Search the entries below for the line containing "Image resolution: width=1429"; from there to the end, return every line exactly and add nothing.

Recorded data:
########################################

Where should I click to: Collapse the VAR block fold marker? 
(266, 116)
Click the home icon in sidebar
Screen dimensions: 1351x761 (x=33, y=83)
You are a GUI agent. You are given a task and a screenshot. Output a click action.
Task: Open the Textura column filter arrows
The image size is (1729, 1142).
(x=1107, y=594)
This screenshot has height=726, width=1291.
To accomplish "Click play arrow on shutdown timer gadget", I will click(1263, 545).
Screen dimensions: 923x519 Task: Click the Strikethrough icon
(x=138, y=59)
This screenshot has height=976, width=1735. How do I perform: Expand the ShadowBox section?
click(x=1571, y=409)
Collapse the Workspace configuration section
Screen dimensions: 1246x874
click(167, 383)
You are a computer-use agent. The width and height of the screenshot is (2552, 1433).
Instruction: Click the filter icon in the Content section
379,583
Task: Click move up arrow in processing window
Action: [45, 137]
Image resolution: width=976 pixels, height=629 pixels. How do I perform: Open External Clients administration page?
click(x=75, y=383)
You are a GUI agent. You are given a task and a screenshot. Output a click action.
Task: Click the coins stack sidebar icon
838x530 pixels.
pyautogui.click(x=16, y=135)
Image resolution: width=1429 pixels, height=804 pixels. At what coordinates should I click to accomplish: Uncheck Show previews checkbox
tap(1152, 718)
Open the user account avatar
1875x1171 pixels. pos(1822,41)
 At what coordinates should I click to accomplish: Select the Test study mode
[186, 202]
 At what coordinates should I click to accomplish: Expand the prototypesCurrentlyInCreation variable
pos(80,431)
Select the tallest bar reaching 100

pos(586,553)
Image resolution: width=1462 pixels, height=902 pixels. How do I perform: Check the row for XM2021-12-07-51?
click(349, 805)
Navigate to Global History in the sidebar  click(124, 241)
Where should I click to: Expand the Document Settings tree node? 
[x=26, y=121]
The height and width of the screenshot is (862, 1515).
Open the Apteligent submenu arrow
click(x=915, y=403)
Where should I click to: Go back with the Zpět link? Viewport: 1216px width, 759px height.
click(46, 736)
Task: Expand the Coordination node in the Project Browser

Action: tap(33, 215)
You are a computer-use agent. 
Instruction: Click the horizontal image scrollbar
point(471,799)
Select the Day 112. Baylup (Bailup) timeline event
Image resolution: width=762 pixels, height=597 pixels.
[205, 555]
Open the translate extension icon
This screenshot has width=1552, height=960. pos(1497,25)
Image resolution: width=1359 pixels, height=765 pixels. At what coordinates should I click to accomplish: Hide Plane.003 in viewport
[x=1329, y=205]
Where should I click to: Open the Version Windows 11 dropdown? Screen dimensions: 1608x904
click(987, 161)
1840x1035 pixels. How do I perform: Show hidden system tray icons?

########################################

(Answer space)
Image resolution: width=1429 pixels, height=804 pixels. At what coordinates should I click to accomplish: Uncheck Show previews checkbox
tap(1152, 718)
Open the user account avatar
1875x1171 pixels. pos(1822,41)
 At what coordinates should I click to accomplish: Select the Test study mode
[186, 202]
 At what coordinates should I click to accomplish: Expand the prototypesCurrentlyInCreation variable
pos(80,431)
Select the tallest bar reaching 100

pos(586,553)
Image resolution: width=1462 pixels, height=902 pixels. How do I perform: Check the row for XM2021-12-07-51?
click(349, 805)
Navigate to Global History in the sidebar  click(124, 241)
Where should I click to: Expand the Document Settings tree node? 
[x=26, y=121]
The height and width of the screenshot is (862, 1515).
Open the Apteligent submenu arrow
click(x=915, y=403)
Where should I click to: Go back with the Zpět link? Viewport: 1216px width, 759px height.
click(46, 736)
Task: Expand the Coordination node in the Project Browser

Action: tap(33, 215)
You are a computer-use agent. 
Instruction: Click the horizontal image scrollbar
point(471,799)
Select the Day 112. Baylup (Bailup) timeline event
Image resolution: width=762 pixels, height=597 pixels.
[205, 555]
Open the translate extension icon
This screenshot has width=1552, height=960. pos(1497,25)
Image resolution: width=1359 pixels, height=765 pixels. At what coordinates should I click to accomplish: Hide Plane.003 in viewport
[x=1329, y=205]
Where should I click to: Open the Version Windows 11 dropdown? Screen dimensions: 1608x904
click(987, 161)
1840x1035 pixels. How do I perform: Show hidden system tray icons?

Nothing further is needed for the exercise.